Жаргал ударил по струнам и запел песню про цветок, растущий в горной долине. Содгэрэл сидела, натянув на колени подол платья. Во взгляде, который она бросила сначала на меня, а потом на Жаргала, было отчаяние. Она чуть заметно побледнела и уставилась в землю. Наверно, взглянув на меня, она поделилась со мной душевной болью, ведь я тоже была женщина. Но я не могла одобрить ее поведения. Неужели она настолько глупа, что готова купаться в счастье, не принадлежащем ей? Меня бил нервный озноб.
Прежняя беспечность Жаргала заметно поубавилась, но он старался этого не показывать. Правда, шутить стал более осторожно, а из песен исчезла бесшабашная удаль. Пала роса, одежда у всех быстро отсырела. Пора было расходиться по домам.
Войдя в дом, Цэнгэл задвинул засов, как–то настороженно подошел ко мне, недобро посмотрел и сердито спросил:
— Видала, что такое непорядочность?
Я в испуге отпрянула от него. Я не играла судьбой своего мужа, не унижала и не позорила его. Пусть не смогла я подарить ему ребенка, но была хорошей женой, верно охраняла его покой. Чем дольше я на него смотрела, тем больше он мне в этот вечер нравился. И я радовалась, что жизнь моя возле мужа была спокойной, безгрешной, что я находила в нем опору.
За стеной раздался громкий смех Содгэрэл. Это она внесла сумбур в привычный жизненный порядок, заставила нас думать о том, что не приходило нам в голову раньше.
Цэнгэл, мрачный, стоял посреди комнаты, сурово сдвинув брови, и смотрел на меня. Он казался огромным. У него был красивый лоб, широкий, обрамленный черными, как вороново крыло, волосами. В эту минуту я до боли в сердце сожалела, что не возникло между нами взаимопонимания, что не сумела я привлечь его к себе, что заставляла посреди ночи колоть дрова, что замышляла ссору с ним в надежде получить от него ласку после укоров и оскорблений, словом, хотела нарушить покой и мир в семье, но он на это не пошел.

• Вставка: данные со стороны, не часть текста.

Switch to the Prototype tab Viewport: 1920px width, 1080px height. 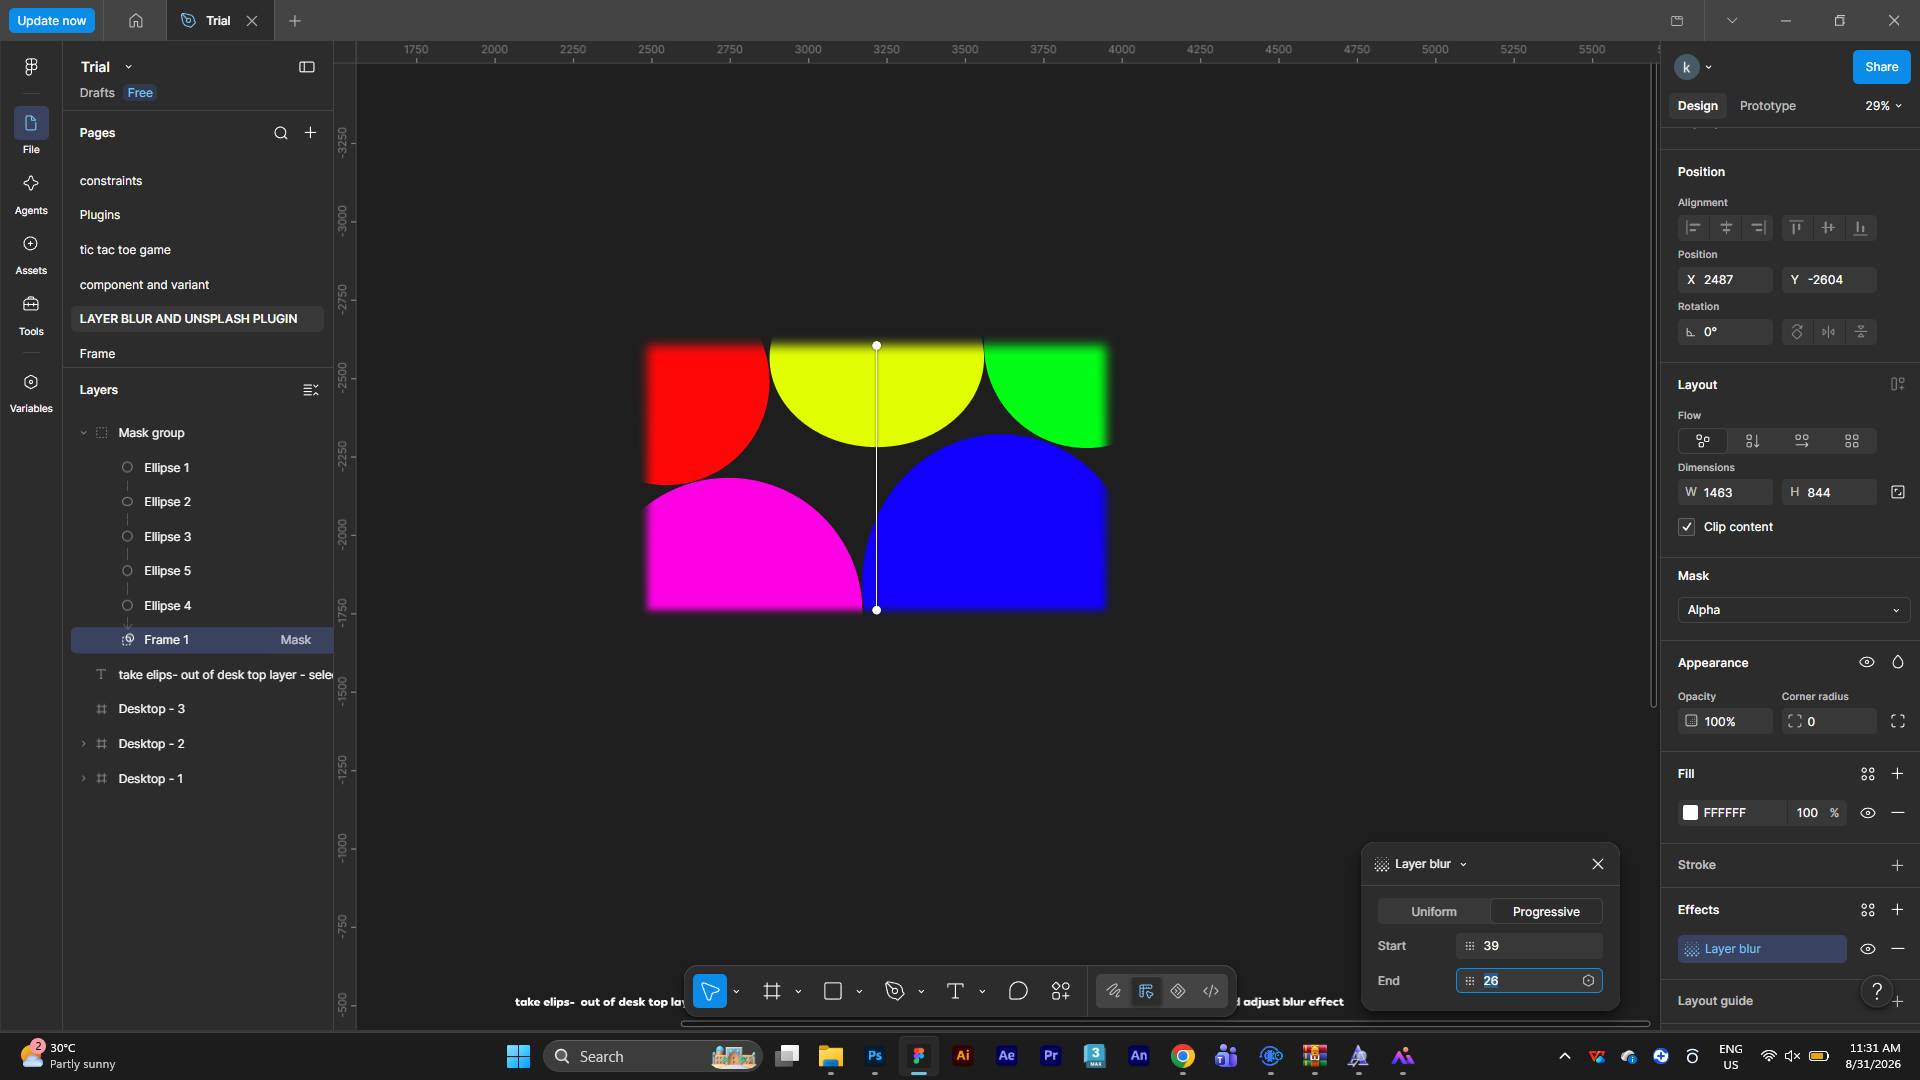tap(1767, 106)
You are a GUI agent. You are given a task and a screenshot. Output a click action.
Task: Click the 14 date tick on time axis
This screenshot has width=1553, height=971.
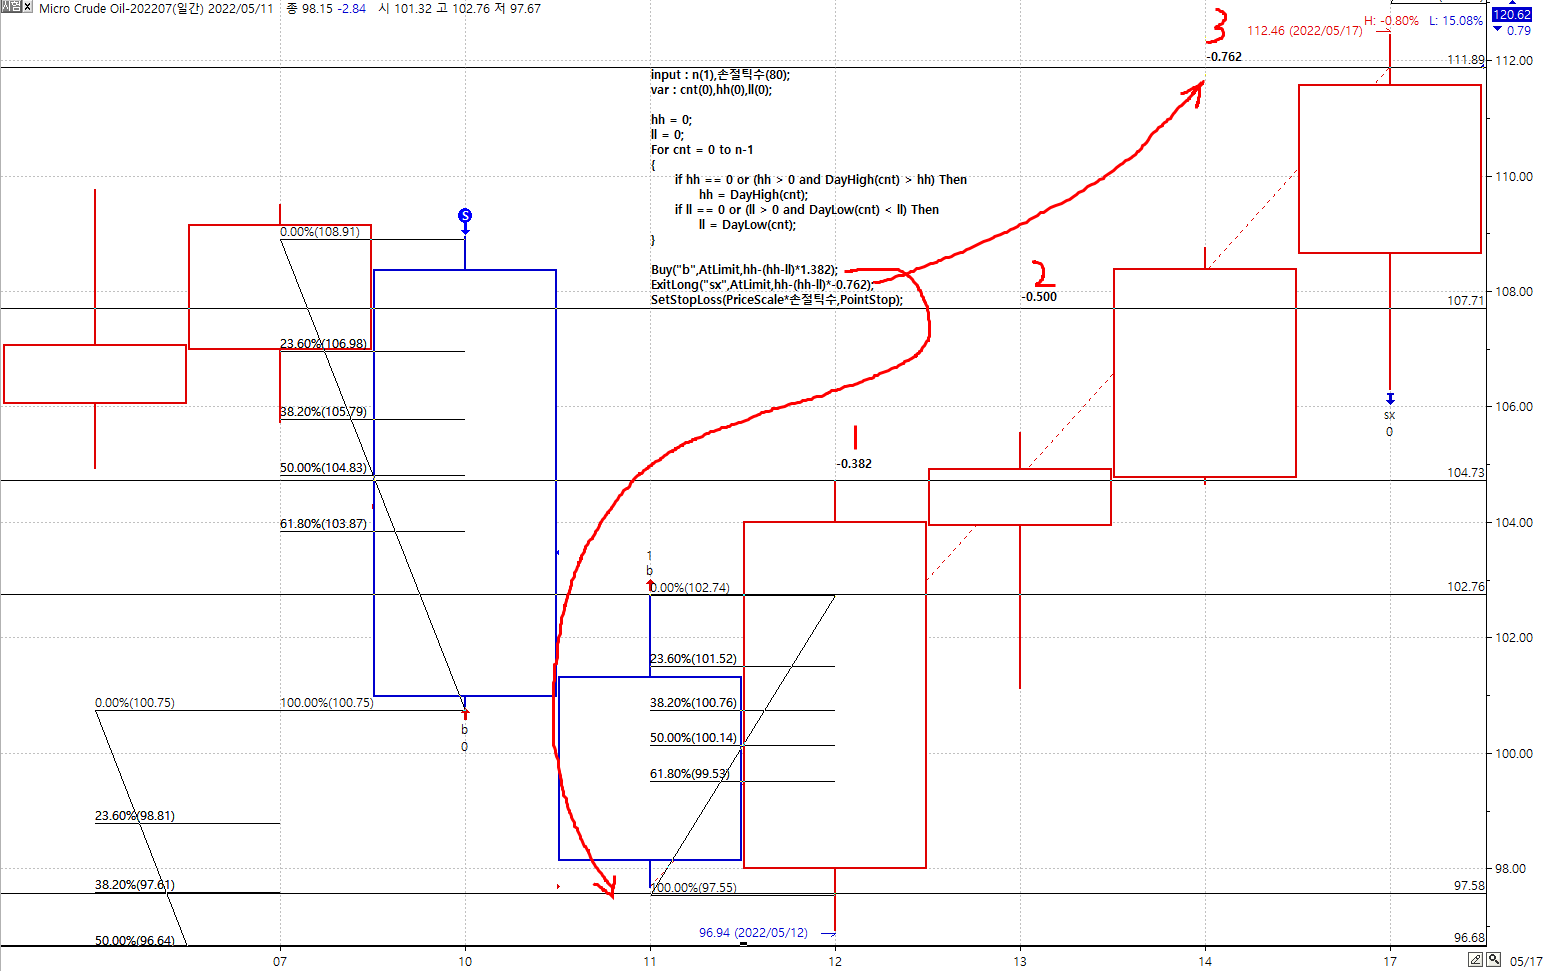pyautogui.click(x=1205, y=961)
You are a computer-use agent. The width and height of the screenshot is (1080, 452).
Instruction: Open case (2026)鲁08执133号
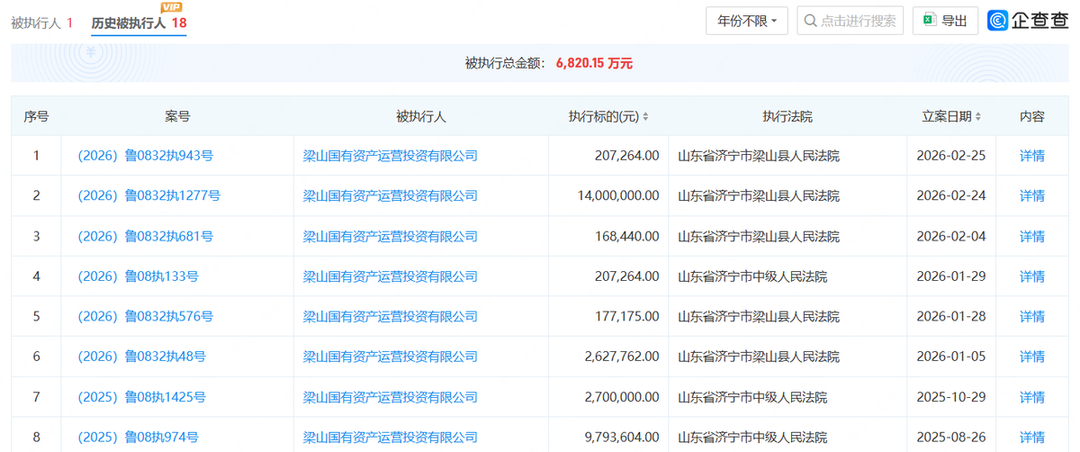(138, 276)
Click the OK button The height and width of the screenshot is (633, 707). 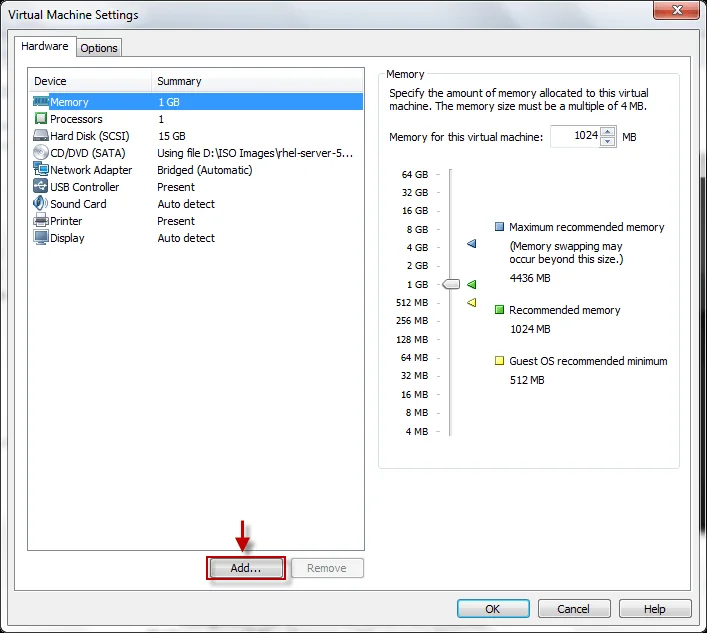click(493, 609)
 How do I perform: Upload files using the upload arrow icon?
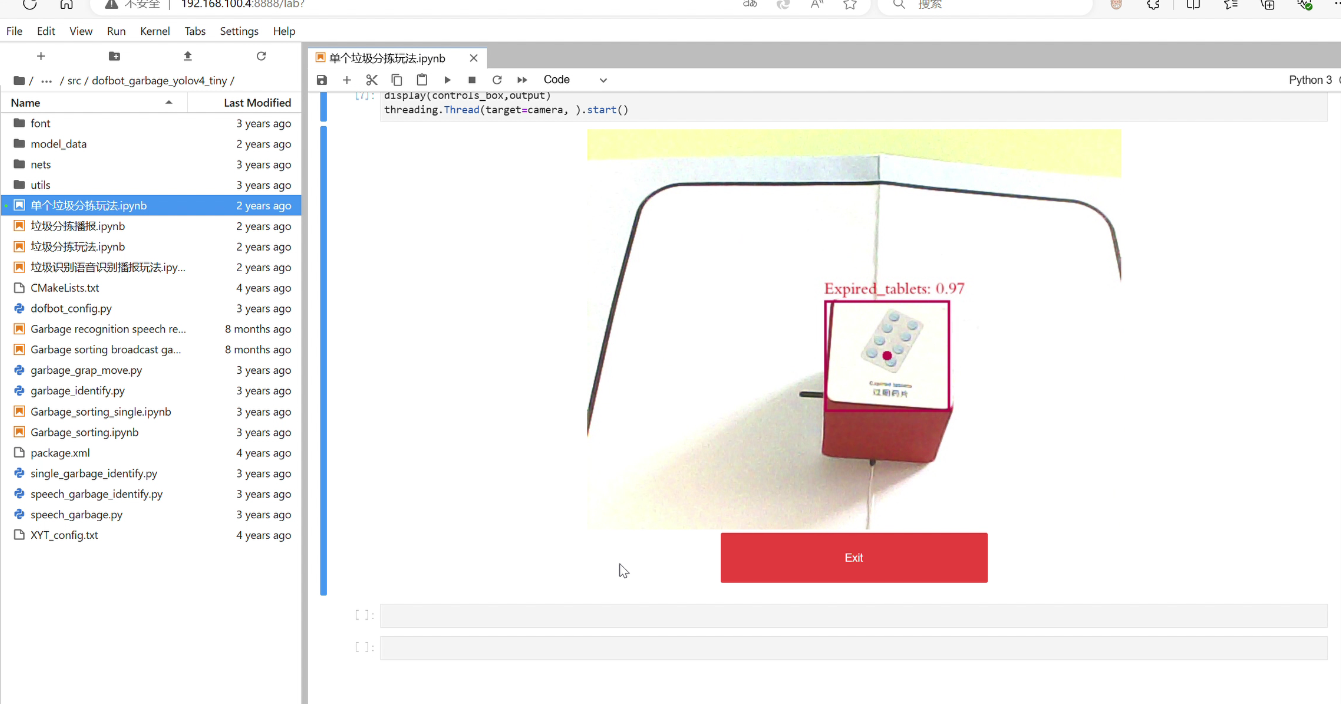click(188, 56)
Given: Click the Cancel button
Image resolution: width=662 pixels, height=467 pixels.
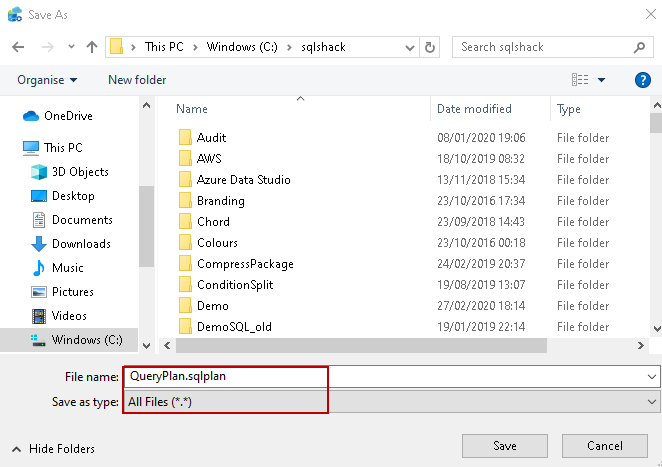Looking at the screenshot, I should (605, 445).
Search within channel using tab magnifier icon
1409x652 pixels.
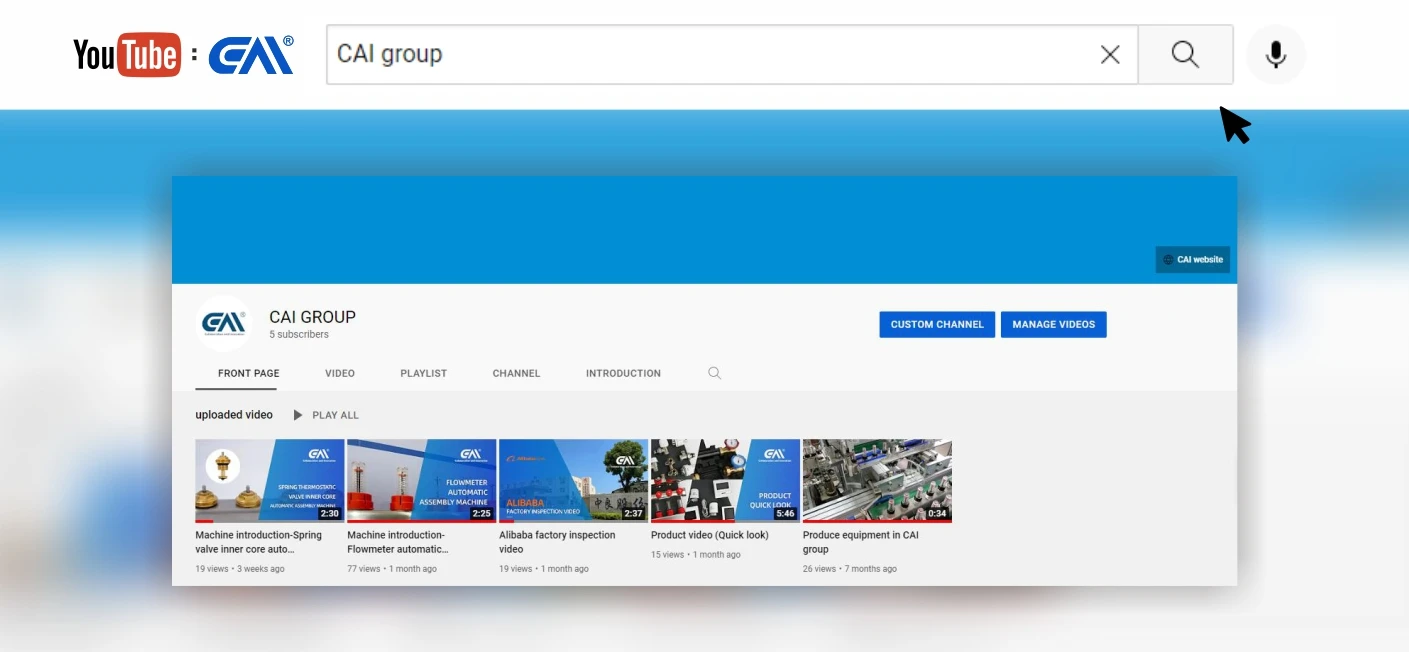coord(714,373)
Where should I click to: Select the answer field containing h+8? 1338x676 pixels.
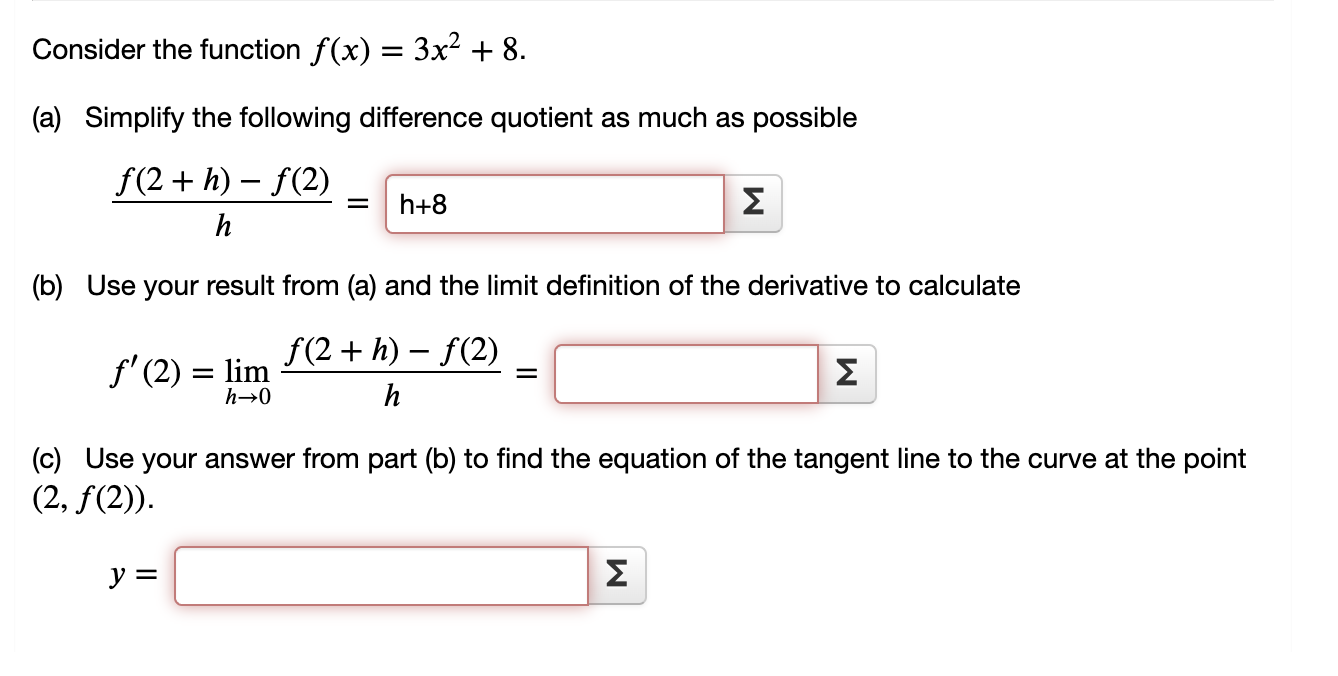click(555, 204)
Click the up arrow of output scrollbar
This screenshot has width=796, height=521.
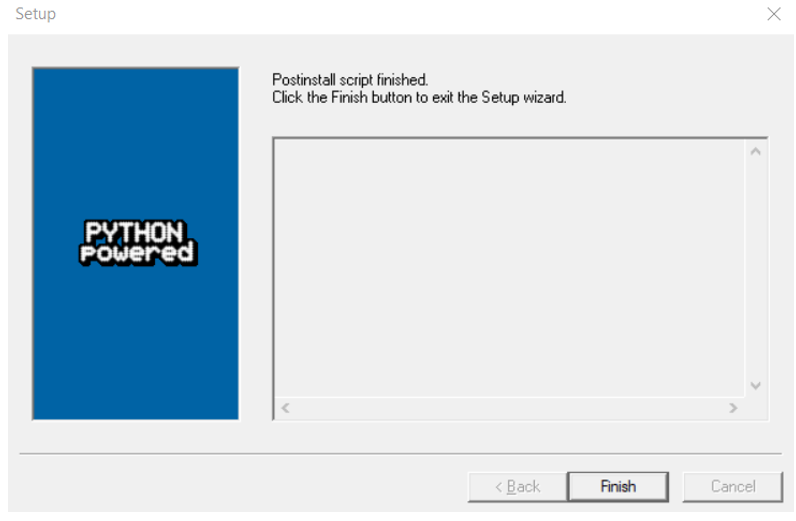click(755, 151)
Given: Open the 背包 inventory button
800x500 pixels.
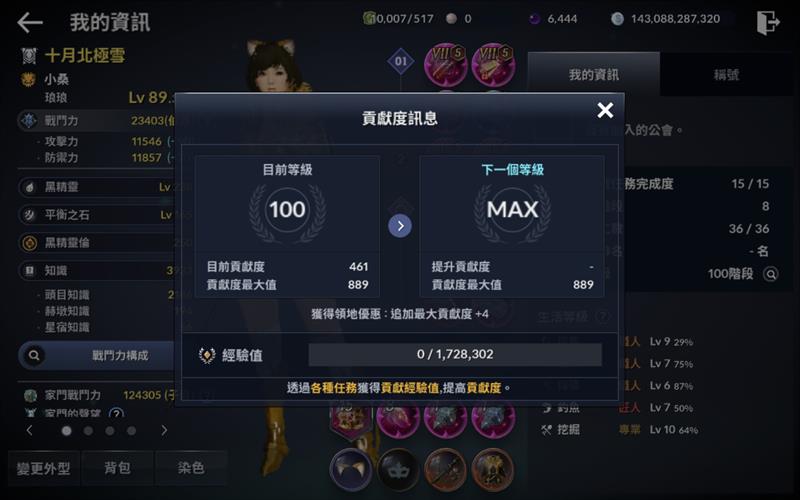Looking at the screenshot, I should pos(117,468).
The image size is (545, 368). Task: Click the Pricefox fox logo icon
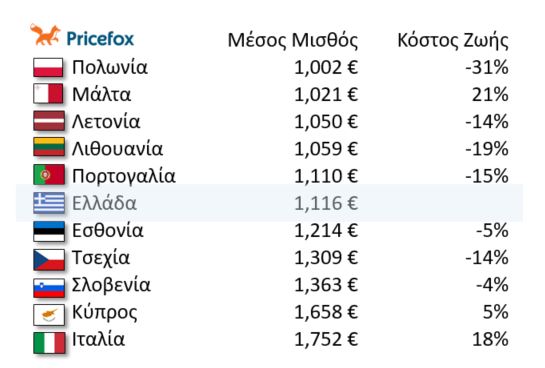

Я бросилась к Цэнгэлу и прижалась к нему. Щеки у меня горели, внутри будто ветер бушевал. А Цэнгэла, как видно, злоба одолевала да обида.
— Брось кривляться! Все вы одним миром мазаны. — крикнул он мне чуть не в самое ухо.
От этого свирепого окрика. зазвенела посуда, а я, обессилев, сползла к ногам мужа. Я почувствовала толчок в грудь и только тут поняла, что обнимаю колени Цэнгэла.
— Цэнгэл! Неужели ты не доверяешь мне? Ведь я Алимаа… твоя Алимаа…
Что–то сдавило мне горло, в глазах потемнело, в голове помутилось. Цэнгэл отстранился немного и что–то буркнул. Я сидела на полу, прислонившись к ногам мужа, и смотрела на его лицо, серое, как осина осенью. На скулах Цэнгэла ходили желваки. Я поняла, что в душе его бушует черная буря.